Glucosinolate levels in leaves were determined in a collection of 113 varieties of turnip greens (Brassica rapa L.) from northwestern Spain grown at two sites. Sensorial attributes were also assessed by a consumer panel. The objectives were to determine the diversity among varieties in total glucosinolate content and glucosinolate profile and to evaluate their sensory attributes in relation to glucosinolate content for breeding purposes. Sixteen glucosinolates were identified, being the aliphatic glucosinolates, gluconapin and glucobrassicanapin the most abundant. Other aliphatic glucosinolates, such as progoitrin, Glucoalyssin, and gluconapoleiferin were relatively abundant in varieties with a different glucosinolate profile. Indolic and aromatic glucosinolate concentrations were low and showed few differences among varieties. Differences in total glucosinolate content, glucosinolate profile and bitterness were found among varieties, with a total glucosinolate content ranging from 11.8 to 74.0micromolg(-1) dw at one site and from 7.5 to 56.9micromolg(-1) dw at the other site. Sensory analysis comparing bitterness with variation in glucosinolate, gluconapin and glucobrassicanapin concentrations suggested that these compounds and their breakdown products are not the only determinants of the characteristic flavour of this vegetable. Other phytochemicals are probably involved on the characteristic bitter flavour. The varieties MBG-BRS0132, MBG-BRS0082, MBG-BRS0173, and MBG-BRS0184 could be good candidates for future breeding programs since they had high total glucosinolate content and good agronomic performance. The presence of glucoraphanin in some varieties should be studied more extensively, because this aliphatic glucosinolate is the precursor of sulforaphane, a potent anti-cancer isothiocyanate.

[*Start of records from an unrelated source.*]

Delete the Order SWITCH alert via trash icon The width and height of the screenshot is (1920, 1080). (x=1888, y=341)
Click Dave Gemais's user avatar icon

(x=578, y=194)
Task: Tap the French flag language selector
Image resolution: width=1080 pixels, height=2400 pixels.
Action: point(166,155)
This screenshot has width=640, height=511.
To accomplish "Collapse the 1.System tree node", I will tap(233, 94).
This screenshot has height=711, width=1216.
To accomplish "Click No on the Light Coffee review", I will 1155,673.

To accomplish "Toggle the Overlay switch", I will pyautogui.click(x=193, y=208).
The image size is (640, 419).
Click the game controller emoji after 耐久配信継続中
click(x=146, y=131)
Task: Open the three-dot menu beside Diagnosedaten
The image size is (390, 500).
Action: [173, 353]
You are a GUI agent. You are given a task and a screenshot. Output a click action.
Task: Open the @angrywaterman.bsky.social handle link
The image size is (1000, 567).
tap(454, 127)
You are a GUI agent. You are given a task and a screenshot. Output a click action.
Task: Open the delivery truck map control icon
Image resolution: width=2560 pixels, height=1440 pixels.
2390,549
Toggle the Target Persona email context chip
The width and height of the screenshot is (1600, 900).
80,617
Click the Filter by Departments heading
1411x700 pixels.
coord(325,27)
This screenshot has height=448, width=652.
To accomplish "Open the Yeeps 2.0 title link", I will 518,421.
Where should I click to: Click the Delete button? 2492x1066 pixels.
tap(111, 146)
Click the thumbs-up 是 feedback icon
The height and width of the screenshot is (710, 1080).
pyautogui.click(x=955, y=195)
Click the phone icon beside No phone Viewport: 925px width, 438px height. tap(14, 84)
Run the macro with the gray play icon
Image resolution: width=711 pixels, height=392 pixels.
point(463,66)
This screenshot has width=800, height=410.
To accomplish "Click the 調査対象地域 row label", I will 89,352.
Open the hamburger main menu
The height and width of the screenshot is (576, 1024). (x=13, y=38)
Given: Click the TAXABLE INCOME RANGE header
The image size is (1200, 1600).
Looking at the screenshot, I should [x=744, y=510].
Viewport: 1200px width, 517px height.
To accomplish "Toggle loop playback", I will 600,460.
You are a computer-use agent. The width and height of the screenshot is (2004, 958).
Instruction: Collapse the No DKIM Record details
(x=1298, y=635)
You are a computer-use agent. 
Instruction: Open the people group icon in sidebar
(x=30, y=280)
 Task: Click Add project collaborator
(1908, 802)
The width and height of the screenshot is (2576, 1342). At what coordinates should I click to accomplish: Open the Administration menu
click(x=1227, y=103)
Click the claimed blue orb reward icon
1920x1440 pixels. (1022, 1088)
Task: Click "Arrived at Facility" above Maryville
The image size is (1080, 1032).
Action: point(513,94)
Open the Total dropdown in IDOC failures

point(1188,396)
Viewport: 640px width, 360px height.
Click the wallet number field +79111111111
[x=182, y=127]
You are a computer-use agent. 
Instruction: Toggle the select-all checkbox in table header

Analysis of glucosinolates, isothiocyanates, and amine degradation products in vegetable extracts and blood plasma by LC-MS/MS.[Pubmed:16289008]
Anal Biochem. 2005 Dec 15;347(2):234-43.
Dietary glucosinolates are under intensive investigation as precursors of cancer-preventive isothiocyanates. Quantitation of the dose and bioavailability of glucosinolates and isothiocyanates requires a comprehensive analysis of the major dietary glucosinolates, isothiocyanates, and related metabolites. We report a liquid chromatography with tandem mass spectrometric detection (LC-MS/MS) analytical method for the comprehensive analysis of the seven major dietary glucosinolates, related isothiocyanates, and putative amine degradation products. The parent glucosinolates were sinigrin, gluconapin, progoitrin, glucoiberin, glucoraphanin, Glucoalyssin, and gluconasturtiin. The LC-MS/MS analysis method for these compounds was developed and validated; a standard addition analysis protocol was used generally to avoid the requirement for stable isotopic standards. Where stable isotopic standards were available, internal standardization with these gave estimates in agreement with those obtained by the standard addition analysis protocol. For glucosinolates, negative ion electrospray LC-MS/MS analysis was performed. Isothiocyanates and amines were prederivatized to the corresponding thiourea and N-acetamides, respectively, and were quantified by positive ion electrospray LC-MS/MS. The limits of detection were 0.5-2 pmol; the recoveries for glucosinolates, isothiocyanates, and amines were 85-90%, 50-85%, and 60-70%, respectively; and the intra- and interbatch coefficients of variation were 1-4% and 3-10%, respectively. These methods provide facile access to comprehensive analytical data on the major dietary glucosinolates and related metabolites to quantify inputs and metabolic formation of these compounds in cancer prevention and related studies.